Vous allez faire un disque à ce moment-là…
En 1986, je suis invité par le Vienna Art Orchestra, et c’est après ça que je trouve en moi les ressources pour faire mon premier disque. C’est moi qui propose l’idée au label Nocturne, juste après le disque Sang mêlé d’Eddy Louiss, dans lequel je jouais. Mon premier disque, je l’ai imaginé avec François Couturier, et avec deux musiciens que je venais de rencontrer en Autriche, le bassiste suisse Heiri Känzig et le batteur autrichien Wolfgang Reisinger, qui sont devenus de grands amis.

À ce moment-là, que signifiait pour vous le fait de faire un disque ?
Ca signifiait probablement faire comme tous les gens que j’admirais. Et le fait de poser quelque chose. Sylvain Kassap m’a dit des années après - à l’époque où je n’arrivais plus à faire de disques, et où je considérais que mon vrai métier était de jouer sur scène - « pour moi, les disques, ça sert à poser les choses, une fois qu’elles sont posées, je peux aller plus loin ». Je trouve qu’il avait raison. Un des avantages du disque, de l’enregistrement, de la fixation, est de ne pas garder les choses inabouties, ce qui nous empêche d’aller plus loin. Le disque permet de voir plus loin. Ce dont je me souviens, c’est ce désir né de la fidélité avec quelqu’un que je connaissais déjà, François Couturier, et deux musiciens qui appartenaient à un autre monde.
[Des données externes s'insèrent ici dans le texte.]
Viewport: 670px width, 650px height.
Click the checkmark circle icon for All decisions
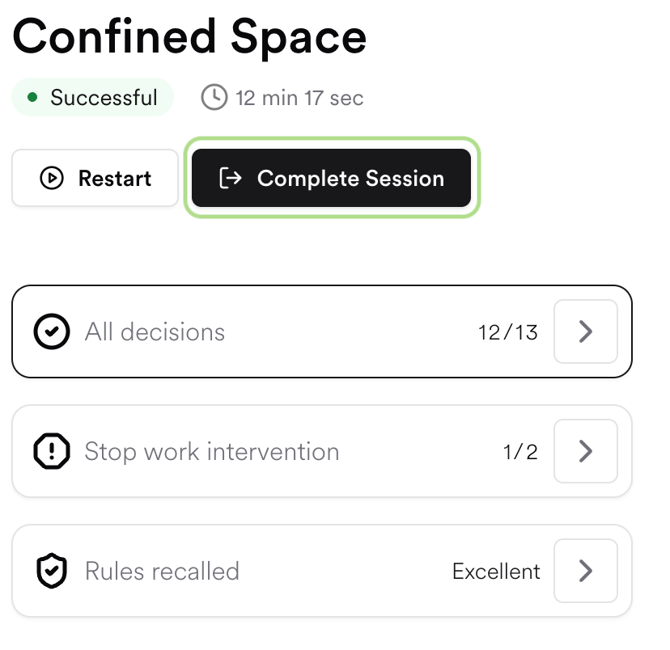(52, 332)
Comment aviez-vous rencontré François Couturier ?
Je l’ai entendu pour la première fois dans le Swing Strings System. Puis juste après dans le Pandémonium de François Jeanneau, ainsi que Jean-Paul Celea. La première fois que je suis allé à une répétition du Pandémonium, j’étais impressionné d’être au milieu de tous ces gens-là. Aujourd’hui encore, je suis intimidé de croiser quelqu’un que j’ai toujours admiré. Je peux même dire que j’ai pris le bus à Montreuil avec Kenny Clarke, ce qui n’est pas rien.
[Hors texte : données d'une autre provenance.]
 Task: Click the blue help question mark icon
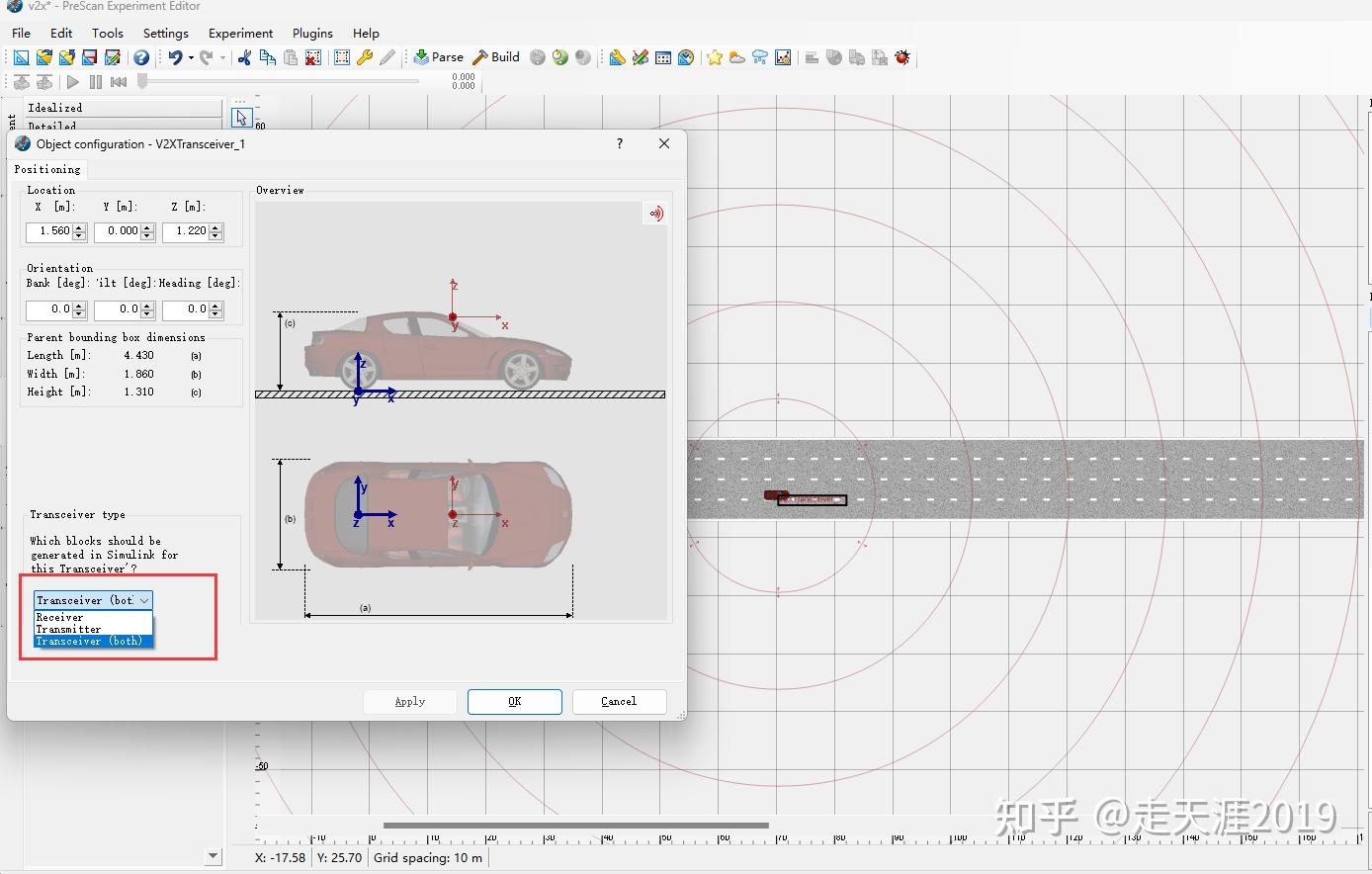point(141,57)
Avez-vous eu l’occasion de jouer avec « vos héros », les gens que vous citiez tout à l’heure ?
Stéphane Grappelli, oui, plusieurs fois. Je l’ai rencontré lors d’un concert qu’il donnait en trio avec Marc Fosset et Patrice Caratini, qui nous a présentés. Après, chaque fois qu’on se croisait dans une ville, il m’invitait très gentiment à venir jouer avec lui à la fin de son concert. Il était adorable, et je retiens surtout son ouverture d’esprit sur les autres musiques, son absence totale de jugement négatif sur d’autres expériences musicales que les siennes. Ca ne veut pas dire qu’il aimait tout, mais pour lui, le jazz, c’était ça. Il trouvait qu’on avait le droit d’essayer des choses nouvelles, que les violonistes n’allaient pas faire du Grappelli jusqu’à la fin des temps.

Vous avez donc fait un disque.
Comment a-t-il été accueilli ?                                                                                                                      Ce futun petit événement, vous avez eu les honneurs de Jazz Magazine…
Oui, je crois qu’il a été très agréablement accueilli, mais nous n’étions pas très nombreux à l’époque. Il a dû sortir en 1986 ou 87.
Ce qui démarre à ce moment-là, c’est le fait de jouer à l’étranger. Avec Louis Sclavis, avec des amis autrichiens, en Angleterre avec Mike Westbrook… Beaucoup de choses se passent en même temps, et d’emblée, je pense européen. C’est une période agréable. Et en 1992, on décide avec Louis Sclavis de monter l’Acoustic Quartet.

Un projet bicéphale…
Oui, c’est un projet commun. L’idée est née d’un groupe sans batterie, avec Bruno Chevillon à la basse. Louis Sclavis évoquait un quatrième musicien, et à l’époque, j’avais joué avec Marc Ducret dans le Pandémonium, on s’était alors beaucoup côtoyés, il jouait également de la guitare acoustique de manière formidable, je l’ai donc proposé. Le projet s’est fait comme ça.

C’est un projet qui a beaucoup marqué. Certains ont adoré ça, d’autres ont manifesté une hostilité, je me souviens de commentaires assez acerbes sur ce projet.
Pour moi, c’était ma deuxième expérience de vrai groupe, même si nous habitions dans des endroits différents et qu’on ne se voyait pas si souvent. Mais on travaillait beaucoup. Le répertoire était partagé entre Louis Sclavis et moi au début, puis Marc Ducret, un peu plus tard. Le disque, paru chez ECM, a un côté très réservé, policé, parce que le répertoire était très jeune, très difficile, nous n’étions pas très à l’aise. Chacun de nous a beaucoup appris par la suite, ce fut une expérience très formatrice. Nous avons tous fait des progrès instrumentaux, des progrès d’écriture, de rigueur.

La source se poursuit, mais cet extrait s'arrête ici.